These people don’t hesitate to call themselves ”imperialists”. On the contrary, they are now openly discussing the experiences of the British Empire. The aim is to learn how to rule foreign nations in the most efficient way. Stanley Kurtz at the Hoover Institution recommends a study of colonial India. He warns ”against the dangers of too-rapid democratization” of Iraq, proposing instead ”an enlightened colonial despotism as a route to the long-term liberalizations of relatively ’uncivilized’ societies”. Tom Donnelly, deputy executive director of the Project for a New American Century, writes about colonial Africa. He salutes the military commander Sir Garnet Wolseley, who helped enforce Queen Victoria’s Pax Britannica on the continent. This hero, Donnelly states, didn’t hesitate to go to war against uncivilized nations. ”Nor did he doubt that there would be casualties – indeed, the history of the British army in his day is largely a tale of massacres suffered and avenged. Yet Wolseley, and his political masters, did not shy from playing the hand history had dealt them.”
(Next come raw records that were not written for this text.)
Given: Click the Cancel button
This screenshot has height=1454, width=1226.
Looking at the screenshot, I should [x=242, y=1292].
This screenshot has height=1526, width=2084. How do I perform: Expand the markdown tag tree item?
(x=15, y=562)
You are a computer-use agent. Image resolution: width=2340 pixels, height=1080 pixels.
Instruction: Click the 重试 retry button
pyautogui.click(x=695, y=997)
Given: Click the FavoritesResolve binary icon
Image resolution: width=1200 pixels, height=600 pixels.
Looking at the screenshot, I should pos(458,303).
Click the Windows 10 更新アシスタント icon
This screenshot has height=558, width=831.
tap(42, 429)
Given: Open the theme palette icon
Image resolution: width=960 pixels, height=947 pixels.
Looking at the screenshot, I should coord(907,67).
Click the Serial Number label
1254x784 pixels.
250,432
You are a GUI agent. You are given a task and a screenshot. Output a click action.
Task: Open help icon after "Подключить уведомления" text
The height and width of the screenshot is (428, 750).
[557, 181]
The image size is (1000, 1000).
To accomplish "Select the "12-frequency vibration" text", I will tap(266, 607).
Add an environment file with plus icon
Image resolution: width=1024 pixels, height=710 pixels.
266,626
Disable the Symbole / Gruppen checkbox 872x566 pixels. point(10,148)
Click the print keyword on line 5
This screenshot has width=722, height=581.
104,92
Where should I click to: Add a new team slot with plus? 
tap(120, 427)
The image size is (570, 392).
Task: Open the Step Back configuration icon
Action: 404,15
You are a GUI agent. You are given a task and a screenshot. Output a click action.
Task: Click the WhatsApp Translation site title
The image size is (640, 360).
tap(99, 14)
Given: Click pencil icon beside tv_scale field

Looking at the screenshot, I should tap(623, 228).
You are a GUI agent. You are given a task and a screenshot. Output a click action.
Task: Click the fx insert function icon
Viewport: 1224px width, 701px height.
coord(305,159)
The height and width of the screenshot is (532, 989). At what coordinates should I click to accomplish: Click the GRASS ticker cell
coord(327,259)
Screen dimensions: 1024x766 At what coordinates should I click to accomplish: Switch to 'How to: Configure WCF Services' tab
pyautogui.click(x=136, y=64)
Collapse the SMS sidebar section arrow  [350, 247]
In short, the occupation of Iraq is the beginning of a new American colonial project, developed in conjunction with one of the last and most peculiar remnants of old European colonialism, the Israeli sionism. In the US this joint venture is underpinned by a sudden alliance between the Christian, republican right, which traditionally has been quite anti-semitic, and parts of the pro-Israeli lobby, which up to now has been closer to the Democratic party.
This is a starting point for the theories about a conspiracy against the true interests of US capitalism. One of the most strident followers of this line of thought is the conservative intellectual Michael Lind. Writing about Iraq he dismisses Marxist or quasi-Marxist explanations about big oil or American capitalism. Behind the war, he says, was just this small clique, which happened to be in positions of power and influence because of some bizarre and improbable events, most of all September 11 and the irregular election of the new president.
In Michael Lind’s opinion, the neoconservative war mongers, with their tight connections to the Israeli leadership, don’t really belong to mainstream American political culture. And the same goes for their superiors, George W Bush and his boys from Texas. They too are outsiders. They belong to the past. Their protestant fundamentalism is longing for a time before the welfare state, and it welcomes military adventures in foreign countries. They have their roots in a backward southern capitalism, characterized by corrupt oldboy networks, risky investments and over-exploitation of workers and natural resources. It is typical, Lind says, that Bush and the boys from Texas had the multibillion-forgery-company Enron as their biggest supporter in the election campaign.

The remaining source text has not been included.